More than 500 individuals have been charged with federal crimes related to the event. Those involved with planting pipe bombs at the Republican and Democratic national committee offices have not been identified.

“Returning to government on January 20 was a very surreal experience,” the White House official said. “Coming through a city that two weeks to the day after the events of January 6 was on such strict lockdown, I think the sense that we need to do wise and considered things, but once we’ve considered them to do them expeditiously, I think that was palpable for all of us working on it.”

Federal training programs on domestic extremism for local police have been in place for years. Over 200 joint terrorism task forces are already operating across the country, helping federal and local law enforcement coordinate on domestic and foreign terrorist threats.

The new training programs and information-sharing tools are meant to increase the use of those resources on the growing threat of domestic extremism, which the White House has described as “the most urgent terrorism threat the United States faces today.”

“Some of those channels are already being reenergized, rejuvenated, to push information to state and local partners specifically with respect to this threat,” the official said.

The Department of Homeland Security has designated domestic violent extremism as a national priority area within its grant program for the first time, allocating more than $77 million to state and local governments, tribes and territories for prevention and preparedness programs.

Attorney General Merrick Garland plans to regularly convene the Domestic Terrorism Executive Committee, an interagency panel that was formed in the wake of the 1995 Oklahoma City bombing to make sure agencies were sharing intelligence with one another. The committee faded away after the Sept. 11 attacks.

“Those at the local level, those at the community level, are often going to be best placed to be the first to identify the threats of violence that may emerge from new movements, new groupings, new rallying cries,” the White House official said. “We’ve gotten a lot better at that with respect to international terrorist threats since 9/11, and now we’re doing the work we need to do to get better at that on domestic terrorism.”

The administration has sought to move quickly on prevention measures and began implementing some of its new strategy before it was even completed, Elizabeth Sherwood-Randall, Homeland Security adviser and deputy national security adviser to President Joe Biden, said at a virtual event hosted by the University of Virginia on Wednesday.

Sherwood-Randall briefs Biden daily on domestic threats.
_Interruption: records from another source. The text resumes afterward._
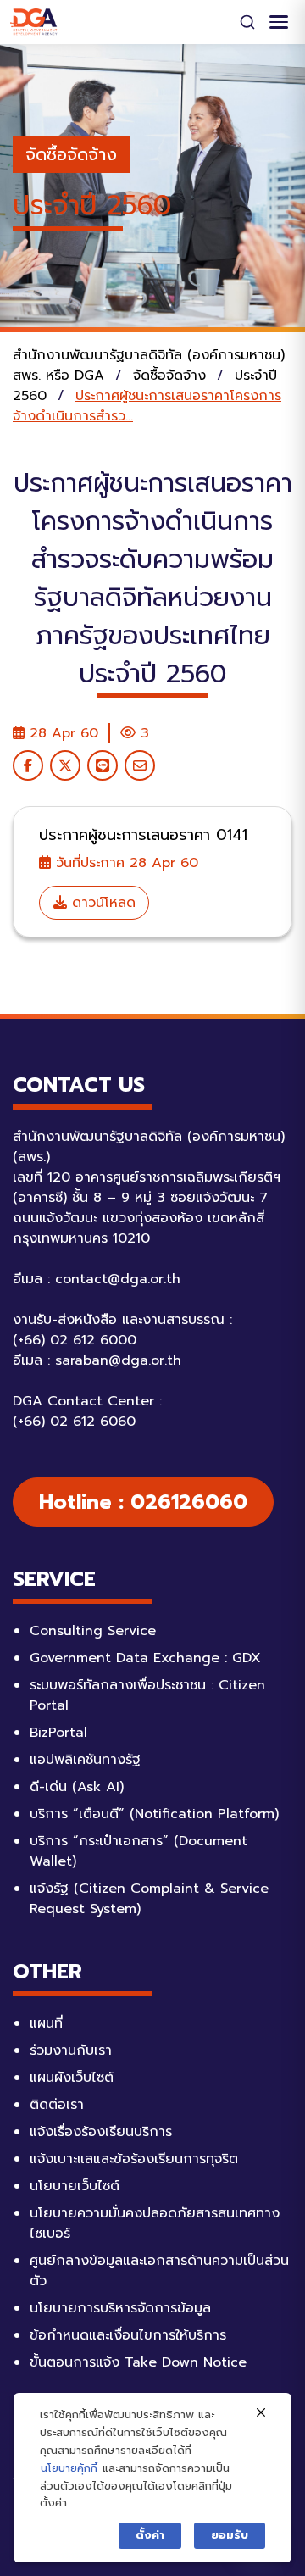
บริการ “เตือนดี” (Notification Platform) (154, 1814)
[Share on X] (65, 765)
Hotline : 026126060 (143, 1502)
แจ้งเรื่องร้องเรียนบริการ (101, 2132)
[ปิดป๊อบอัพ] (261, 2413)
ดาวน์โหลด (101, 903)
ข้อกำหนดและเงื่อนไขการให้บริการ (128, 2335)
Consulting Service (93, 1631)
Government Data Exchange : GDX (145, 1658)
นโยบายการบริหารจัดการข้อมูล (120, 2308)
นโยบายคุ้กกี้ (69, 2468)
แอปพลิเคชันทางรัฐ (85, 1760)
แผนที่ (46, 2023)
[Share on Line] (102, 765)
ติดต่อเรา (57, 2105)
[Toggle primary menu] (279, 22)
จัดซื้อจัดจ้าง (71, 154)
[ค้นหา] (247, 22)
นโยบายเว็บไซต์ (74, 2186)
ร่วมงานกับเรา (71, 2050)
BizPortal (58, 1732)
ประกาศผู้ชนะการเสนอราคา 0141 (143, 835)
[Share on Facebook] (28, 765)
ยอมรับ (229, 2535)
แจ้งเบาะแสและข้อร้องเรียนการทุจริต (134, 2159)
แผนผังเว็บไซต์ (72, 2077)
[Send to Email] (140, 765)
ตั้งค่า (150, 2535)
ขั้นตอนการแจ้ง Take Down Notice (138, 2362)
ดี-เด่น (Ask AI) (77, 1787)
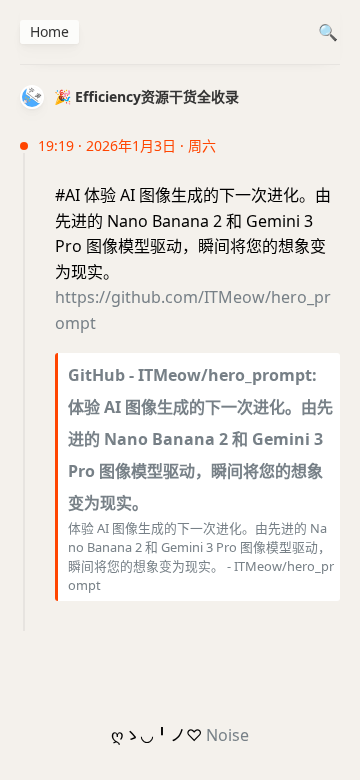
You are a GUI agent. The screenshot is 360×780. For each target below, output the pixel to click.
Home (49, 31)
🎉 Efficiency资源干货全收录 (146, 96)
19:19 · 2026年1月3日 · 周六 (127, 145)
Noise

“State, local, tribal and territorial law enforcement will have access to increased intelligence sharing and training on domestic terrorism and associated threats,” she said. “That includes, for example, enhanced training on domestic terrorism iconography, symbology and phraseology, as well as augmented information on how to recognize potential indicators of mobilization.”

Threats of domestic extremist violence are mainly coming from individuals or small groups, said John Cohen, coordinator for counterterrorism and assistant secretary for counterterrorism and threat prevention at the Department of Homeland Security, at an event with the Washington Institute for Near East Policy on Wednesday.

Their ideologies are often a hybrid of various conspiracy theories, making their motives and intent difficult to pin down for investigators who are trying to anticipate violent actions ahead of time, he said.

Intelligence agencies and federal law enforcement say that anti-government militants and racially or ethnically motivated violent extremists pose the most persistent and lethal threats.

“The problem is that this specific threat does not fit necessarily into neat definitional categories,” Cohen said. “And from an investigative perspective, that’s what makes things very complicated — because it makes it very difficult to discern what is precisely the motive behind an individual traveling down the path toward violence.”